◆ **What the exercise asks**
Repeat the entries in full. Each line must match exactly.

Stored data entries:
__________
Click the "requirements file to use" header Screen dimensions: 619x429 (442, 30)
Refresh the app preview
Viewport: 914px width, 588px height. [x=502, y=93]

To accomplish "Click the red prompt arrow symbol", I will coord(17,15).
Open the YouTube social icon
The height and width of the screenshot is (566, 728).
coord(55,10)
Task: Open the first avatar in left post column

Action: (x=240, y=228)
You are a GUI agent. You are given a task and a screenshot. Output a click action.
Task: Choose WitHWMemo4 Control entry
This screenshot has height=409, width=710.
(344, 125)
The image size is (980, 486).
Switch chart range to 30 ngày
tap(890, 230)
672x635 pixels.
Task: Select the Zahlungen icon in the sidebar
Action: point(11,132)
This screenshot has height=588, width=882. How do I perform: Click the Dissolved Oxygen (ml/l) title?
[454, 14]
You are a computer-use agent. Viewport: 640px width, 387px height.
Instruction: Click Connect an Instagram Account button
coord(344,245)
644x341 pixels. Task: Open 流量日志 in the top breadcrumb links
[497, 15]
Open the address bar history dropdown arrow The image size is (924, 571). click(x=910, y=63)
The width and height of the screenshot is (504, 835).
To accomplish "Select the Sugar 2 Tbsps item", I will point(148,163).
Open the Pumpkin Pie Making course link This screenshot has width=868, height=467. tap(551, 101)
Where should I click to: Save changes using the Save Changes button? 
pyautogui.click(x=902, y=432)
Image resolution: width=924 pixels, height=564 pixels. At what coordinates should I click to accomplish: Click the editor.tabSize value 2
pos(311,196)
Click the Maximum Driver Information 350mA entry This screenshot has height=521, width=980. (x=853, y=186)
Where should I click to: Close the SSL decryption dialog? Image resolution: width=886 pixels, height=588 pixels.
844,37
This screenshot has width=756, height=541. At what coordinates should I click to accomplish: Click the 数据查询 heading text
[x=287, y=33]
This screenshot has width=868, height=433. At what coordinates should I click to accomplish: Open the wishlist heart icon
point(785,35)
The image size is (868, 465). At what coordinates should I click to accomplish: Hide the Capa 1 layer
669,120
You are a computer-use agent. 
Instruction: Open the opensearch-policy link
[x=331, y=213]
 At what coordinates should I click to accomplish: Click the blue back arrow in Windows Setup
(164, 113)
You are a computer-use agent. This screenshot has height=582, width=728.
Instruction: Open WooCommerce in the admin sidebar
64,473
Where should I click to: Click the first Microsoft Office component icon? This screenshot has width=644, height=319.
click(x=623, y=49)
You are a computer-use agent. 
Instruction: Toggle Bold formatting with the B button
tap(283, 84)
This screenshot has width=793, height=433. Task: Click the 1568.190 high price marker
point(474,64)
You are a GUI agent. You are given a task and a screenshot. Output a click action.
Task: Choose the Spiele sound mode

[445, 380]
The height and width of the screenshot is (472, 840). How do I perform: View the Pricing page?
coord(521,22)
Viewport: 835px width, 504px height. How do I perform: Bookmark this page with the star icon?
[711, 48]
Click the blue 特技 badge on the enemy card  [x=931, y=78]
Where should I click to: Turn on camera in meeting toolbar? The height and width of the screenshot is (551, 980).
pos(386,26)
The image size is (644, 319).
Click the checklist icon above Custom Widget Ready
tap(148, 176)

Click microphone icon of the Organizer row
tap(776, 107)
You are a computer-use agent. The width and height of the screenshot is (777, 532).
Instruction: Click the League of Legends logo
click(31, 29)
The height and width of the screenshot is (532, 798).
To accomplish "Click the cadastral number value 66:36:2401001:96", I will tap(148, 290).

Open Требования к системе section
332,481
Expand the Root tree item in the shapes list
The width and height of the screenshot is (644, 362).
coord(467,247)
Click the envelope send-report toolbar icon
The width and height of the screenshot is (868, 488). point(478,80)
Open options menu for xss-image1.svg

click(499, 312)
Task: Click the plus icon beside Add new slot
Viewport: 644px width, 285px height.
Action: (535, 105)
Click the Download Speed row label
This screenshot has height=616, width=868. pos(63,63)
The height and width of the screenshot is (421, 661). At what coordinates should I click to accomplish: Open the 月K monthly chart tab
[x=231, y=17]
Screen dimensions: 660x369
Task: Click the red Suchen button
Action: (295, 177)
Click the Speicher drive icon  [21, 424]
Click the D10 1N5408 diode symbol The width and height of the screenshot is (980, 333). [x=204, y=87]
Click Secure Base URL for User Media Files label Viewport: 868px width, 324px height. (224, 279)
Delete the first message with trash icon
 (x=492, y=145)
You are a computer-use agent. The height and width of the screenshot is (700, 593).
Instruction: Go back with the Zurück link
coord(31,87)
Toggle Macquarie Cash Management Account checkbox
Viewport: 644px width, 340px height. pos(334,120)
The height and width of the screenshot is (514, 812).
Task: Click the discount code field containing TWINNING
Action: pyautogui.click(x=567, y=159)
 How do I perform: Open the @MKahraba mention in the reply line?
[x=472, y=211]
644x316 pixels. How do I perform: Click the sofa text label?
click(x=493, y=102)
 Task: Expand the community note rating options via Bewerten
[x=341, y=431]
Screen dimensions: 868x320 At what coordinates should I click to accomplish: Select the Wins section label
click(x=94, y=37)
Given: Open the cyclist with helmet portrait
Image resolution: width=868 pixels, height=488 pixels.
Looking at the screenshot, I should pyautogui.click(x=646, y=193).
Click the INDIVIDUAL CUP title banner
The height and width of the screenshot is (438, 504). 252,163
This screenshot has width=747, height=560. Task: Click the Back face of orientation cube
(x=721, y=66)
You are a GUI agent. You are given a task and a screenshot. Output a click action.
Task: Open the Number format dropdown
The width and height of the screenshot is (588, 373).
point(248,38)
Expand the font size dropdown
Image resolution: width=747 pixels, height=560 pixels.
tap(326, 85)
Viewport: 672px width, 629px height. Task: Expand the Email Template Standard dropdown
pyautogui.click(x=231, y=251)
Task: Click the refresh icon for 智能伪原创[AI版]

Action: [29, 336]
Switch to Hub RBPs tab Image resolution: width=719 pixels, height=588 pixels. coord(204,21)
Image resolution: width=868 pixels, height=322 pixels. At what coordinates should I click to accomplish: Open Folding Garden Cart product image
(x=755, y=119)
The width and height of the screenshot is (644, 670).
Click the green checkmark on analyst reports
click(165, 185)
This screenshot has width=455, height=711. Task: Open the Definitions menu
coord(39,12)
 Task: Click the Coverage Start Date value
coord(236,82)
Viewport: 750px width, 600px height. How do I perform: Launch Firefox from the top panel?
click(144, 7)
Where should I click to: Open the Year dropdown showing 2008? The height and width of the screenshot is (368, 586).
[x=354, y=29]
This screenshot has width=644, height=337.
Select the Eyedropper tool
__________
◆ **Reply to the exercise**
Click the "requirements file to use" header Screen dimensions: 619x429 (442, 30)
Refresh the app preview
Viewport: 914px width, 588px height. [x=502, y=93]

To accomplish "Click the red prompt arrow symbol", I will coord(17,15).
Open the YouTube social icon
The height and width of the screenshot is (566, 728).
coord(55,10)
Task: Open the first avatar in left post column

Action: (x=240, y=228)
You are a GUI agent. You are given a task and a screenshot. Output a click action.
Task: Choose WitHWMemo4 Control entry
This screenshot has height=409, width=710.
(344, 125)
The image size is (980, 486).
Switch chart range to 30 ngày
tap(890, 230)
672x635 pixels.
Task: Select the Zahlungen icon in the sidebar
Action: point(11,132)
This screenshot has height=588, width=882. How do I perform: Click the Dissolved Oxygen (ml/l) title?
[454, 14]
You are a computer-use agent. Viewport: 640px width, 387px height.
Instruction: Click Connect an Instagram Account button
coord(344,245)
644x341 pixels. Task: Open 流量日志 in the top breadcrumb links
[497, 15]
Open the address bar history dropdown arrow The image size is (924, 571). click(x=910, y=63)
The width and height of the screenshot is (504, 835).
To accomplish "Select the Sugar 2 Tbsps item", I will point(148,163).
Open the Pumpkin Pie Making course link This screenshot has width=868, height=467. tap(551, 101)
Where should I click to: Save changes using the Save Changes button? 
pyautogui.click(x=902, y=432)
Image resolution: width=924 pixels, height=564 pixels. At what coordinates should I click to accomplish: Click the editor.tabSize value 2
pos(311,196)
Click the Maximum Driver Information 350mA entry This screenshot has height=521, width=980. (x=853, y=186)
Where should I click to: Close the SSL decryption dialog? Image resolution: width=886 pixels, height=588 pixels.
844,37
This screenshot has width=756, height=541. At what coordinates should I click to accomplish: Click the 数据查询 heading text
[x=287, y=33]
This screenshot has width=868, height=433. At what coordinates should I click to accomplish: Open the wishlist heart icon
point(785,35)
The image size is (868, 465). At what coordinates should I click to accomplish: Hide the Capa 1 layer
669,120
You are a computer-use agent. 
Instruction: Open the opensearch-policy link
[x=331, y=213]
 At what coordinates should I click to accomplish: Click the blue back arrow in Windows Setup
(164, 113)
You are a computer-use agent. This screenshot has height=582, width=728.
Instruction: Open WooCommerce in the admin sidebar
64,473
Where should I click to: Click the first Microsoft Office component icon? This screenshot has width=644, height=319.
click(x=623, y=49)
You are a computer-use agent. 
Instruction: Toggle Bold formatting with the B button
tap(283, 84)
This screenshot has width=793, height=433. Task: Click the 1568.190 high price marker
point(474,64)
You are a GUI agent. You are given a task and a screenshot. Output a click action.
Task: Choose the Spiele sound mode

[445, 380]
The height and width of the screenshot is (472, 840). How do I perform: View the Pricing page?
coord(521,22)
Viewport: 835px width, 504px height. How do I perform: Bookmark this page with the star icon?
[711, 48]
Click the blue 特技 badge on the enemy card  [x=931, y=78]
Where should I click to: Turn on camera in meeting toolbar? The height and width of the screenshot is (551, 980).
pos(386,26)
The image size is (644, 319).
Click the checklist icon above Custom Widget Ready
tap(148, 176)

Click microphone icon of the Organizer row
tap(776, 107)
You are a computer-use agent. The width and height of the screenshot is (777, 532).
Instruction: Click the League of Legends logo
click(31, 29)
The height and width of the screenshot is (532, 798).
To accomplish "Click the cadastral number value 66:36:2401001:96", I will tap(148, 290).

Open Требования к системе section
332,481
Expand the Root tree item in the shapes list
The width and height of the screenshot is (644, 362).
coord(467,247)
Click the envelope send-report toolbar icon
The width and height of the screenshot is (868, 488). point(478,80)
Open options menu for xss-image1.svg

click(499, 312)
Task: Click the plus icon beside Add new slot
Viewport: 644px width, 285px height.
Action: (535, 105)
Click the Download Speed row label
This screenshot has height=616, width=868. pos(63,63)
The height and width of the screenshot is (421, 661). At what coordinates should I click to accomplish: Open the 月K monthly chart tab
[x=231, y=17]
Screen dimensions: 660x369
Task: Click the red Suchen button
Action: (295, 177)
Click the Speicher drive icon  [21, 424]
Click the D10 1N5408 diode symbol The width and height of the screenshot is (980, 333). [x=204, y=87]
Click Secure Base URL for User Media Files label Viewport: 868px width, 324px height. (224, 279)
Delete the first message with trash icon
 (x=492, y=145)
You are a computer-use agent. The height and width of the screenshot is (700, 593).
Instruction: Go back with the Zurück link
coord(31,87)
Toggle Macquarie Cash Management Account checkbox
Viewport: 644px width, 340px height. pos(334,120)
The height and width of the screenshot is (514, 812).
Task: Click the discount code field containing TWINNING
Action: pyautogui.click(x=567, y=159)
 How do I perform: Open the @MKahraba mention in the reply line?
[x=472, y=211]
644x316 pixels. How do I perform: Click the sofa text label?
click(x=493, y=102)
 Task: Expand the community note rating options via Bewerten
[x=341, y=431]
Screen dimensions: 868x320 At what coordinates should I click to accomplish: Select the Wins section label
click(x=94, y=37)
Given: Open the cyclist with helmet portrait
Image resolution: width=868 pixels, height=488 pixels.
Looking at the screenshot, I should pyautogui.click(x=646, y=193).
Click the INDIVIDUAL CUP title banner
The height and width of the screenshot is (438, 504). 252,163
This screenshot has width=747, height=560. Task: Click the Back face of orientation cube
(x=721, y=66)
You are a GUI agent. You are given a task and a screenshot. Output a click action.
Task: Open the Number format dropdown
The width and height of the screenshot is (588, 373).
point(248,38)
Expand the font size dropdown
Image resolution: width=747 pixels, height=560 pixels.
tap(326, 85)
Viewport: 672px width, 629px height. Task: Expand the Email Template Standard dropdown
pyautogui.click(x=231, y=251)
Task: Click the refresh icon for 智能伪原创[AI版]

Action: [29, 336]
Switch to Hub RBPs tab Image resolution: width=719 pixels, height=588 pixels. coord(204,21)
Image resolution: width=868 pixels, height=322 pixels. At what coordinates should I click to accomplish: Open Folding Garden Cart product image
(x=755, y=119)
The width and height of the screenshot is (644, 670).
Click the green checkmark on analyst reports
click(165, 185)
This screenshot has width=455, height=711. Task: Open the Definitions menu
coord(39,12)
 Task: Click the Coverage Start Date value
coord(236,82)
Viewport: 750px width, 600px height. How do I perform: Launch Firefox from the top panel?
click(144, 7)
Where should I click to: Open the Year dropdown showing 2008? The height and width of the screenshot is (368, 586).
[x=354, y=29]
This screenshot has width=644, height=337.
Select the Eyedropper tool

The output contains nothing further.